Public Provident Fund – A tax saving option in times of equity market volatility
For years, Public Provident Fund (PPF) has been a popular investment tool for millions of Indians who want a safe, government backed product. PPF is a part of the Small Savings Schemes that are not only backed by the government but also provide assured returns that make them more appealing to investors.
Amid the increased interest in stocks, mutual funds and crypto, most young investors have steered away from instruments under the Small Savings Schemes. With the many advantages of investing in PPF, investors can definitely consider especially given the recent volatility in equity markets.
Before we delve in to the reasons why investors must consider the instrument, let’s look at the features of PPF –
PPF has a tenure of 15 years, after which it can be extended in blocks of 5 years.
You can start investing in PPF, with a minimum of Rs500 and a maximum of Rs1.5 Lakh. Investments can be made in installments or in a lump sum. Remember, you must invest at least Rs500 every year to keep the account active.

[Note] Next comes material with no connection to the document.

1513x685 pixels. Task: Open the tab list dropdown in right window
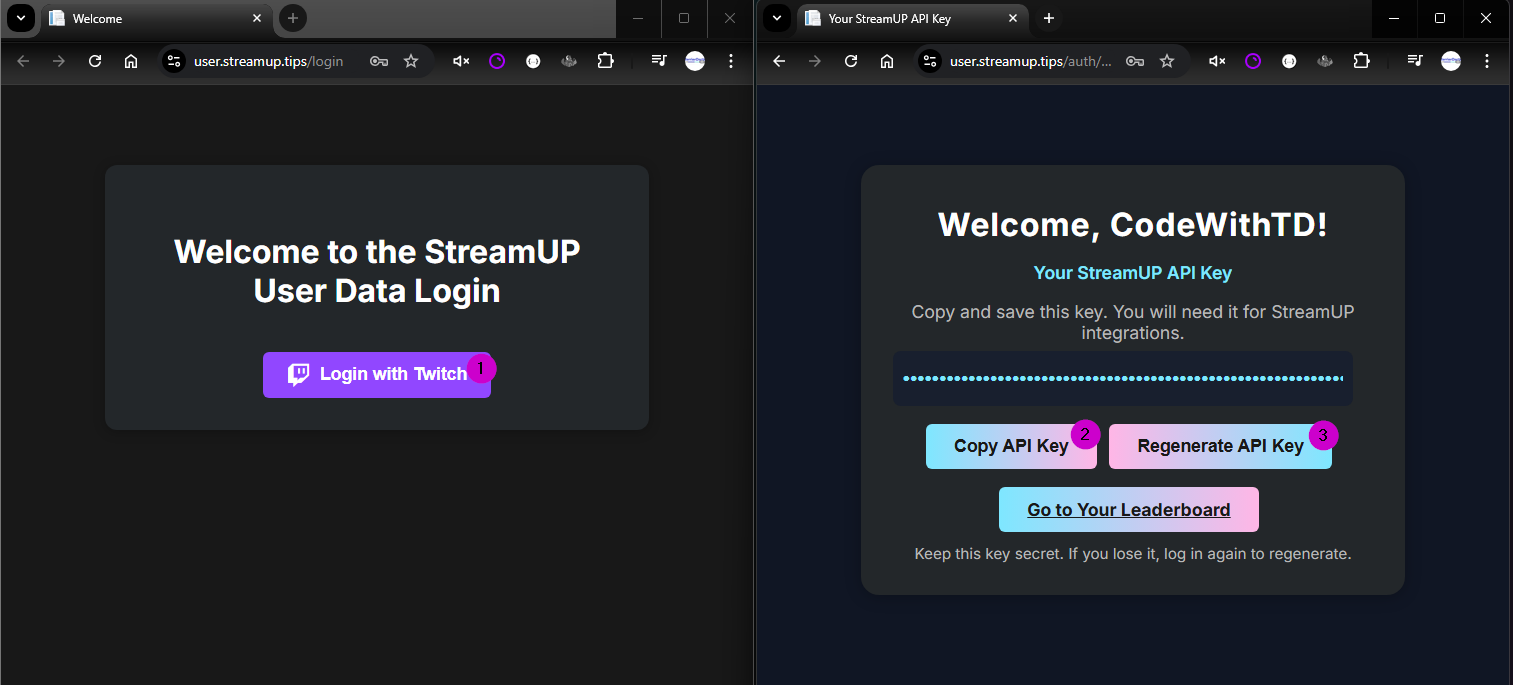[x=776, y=18]
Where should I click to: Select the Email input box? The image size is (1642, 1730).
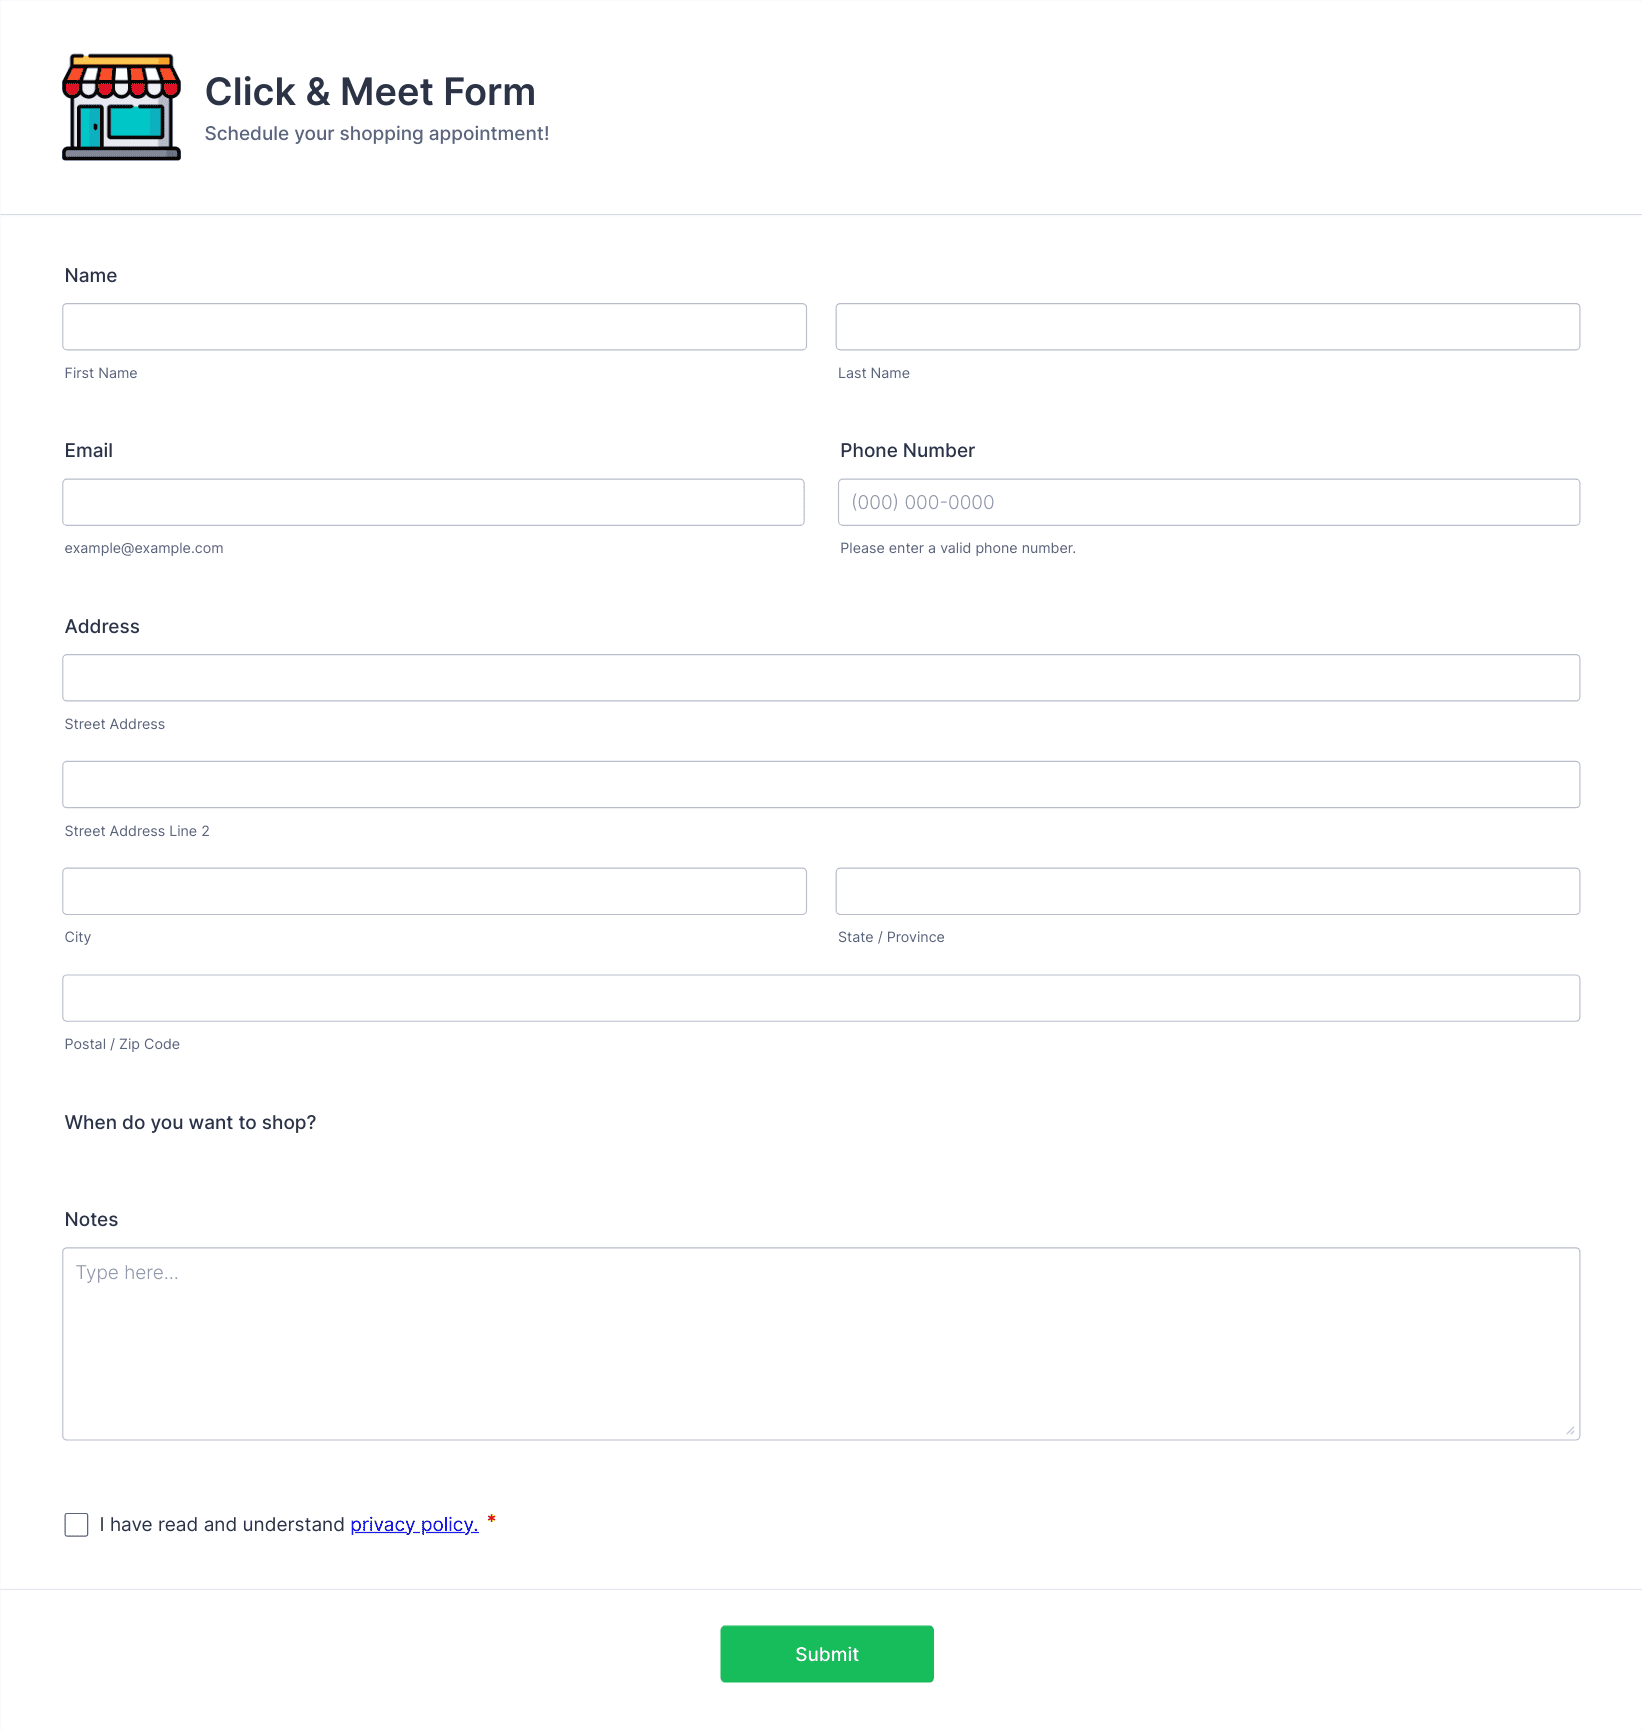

Resident Indians can invest in PPF whereas HUFs and NRIs cannot. However an existing PPF investment made by a resident who becomes an NRI will remain operational for the 15-year tenure, after which it cannot be renewed. A minor can also have a PPF account but parents must operate it.
Coming to the part that matters the most to investors. Investments in PPF earn 7.1% in interest per annum, compounded annually and payable on 31 March every year. While the government revises these rates quarterly, at the moment the returns from PPF are higher than that from other Small Savings Schemes like the National Savings Certificate and Post Office deposits. The interest of 7.1% is calculated on the lowest balance between the close of the fifth day and the last day of every month. That is why it is advisable to invest between 1st April and 5th April every year and if you have chosen to invest in monthly installments, invest before the 5th of every month.
So what makes PPF a preferred mode of investment for so many Indians?
In addition to being a product that has government guarantee, the fact that PPF is not linked to the equity market, makes it a safe haven for conservative investors.
Another advantage is that you can avail loans against your PPF investment. However the loan can be taken only between the beginning of the 3rd year and end of 6th year of your investment. The interest payable on such loans is 1% per annum. One must remember that when a loan is taken from the PPF account, there will be no interest income from the PPF investment, until the loan is repaid.
Under Section 80C of the Income Tax Act, your entire contribution in PPF will be exempt from tax up to ₹1.5 lakh every year. In addition, the interest accrued every year and the maturity amount at the end of 15 years both are exempt from tax. Therefore you get tax exemption at the time of investment, on interest accrual and on maturity, making PPF an EEE (Exempt, Exempt, Exempt) investment.
Another great plus point that not many investors are aware of is that the PPF account is not subject to attachment in any court order or legal proceedings in respect of an outstanding debt/liability. Which means, in case of the demise of a person who has any outstanding debt, the PPF investment cannot be attached to settle dues. “The PPF account balance goes directly to the surviving family members”, explains Nishith Baldevdas, Registered Investment Advisor and founder of Shree Financial.
So while guaranteed returns and tax benefits are good enough reasons to invest in PPF, the biggest disadvantage of investing in PPF is the 15-year lock-in period. However, in specified situations like life-threatening health conditions or funding of higher education, partial withdrawal or premature closure can be made after completion of 5 years from the time of first investment.
“Considering the advantages and disadvantages of investing in PPF, this investment option under the Small Savings Scheme is recommended for all business owners and professionals who do not have any committed savings for long term goals and are also not covered under investment plans like the Employee Provident Fund which helps salaried people invest for the long term. Conservative, risk-averse investors who are preparing for long term goals, will also benefit from PPF since it is a low-risk investment with guaranteed benefits,” says Baldevdas.
If you have decided to invest in PPF, lets understand how the investment can be made. You can either visit a post office or bank and start investing or can initiate the entire process online through the portal of the chosen bank.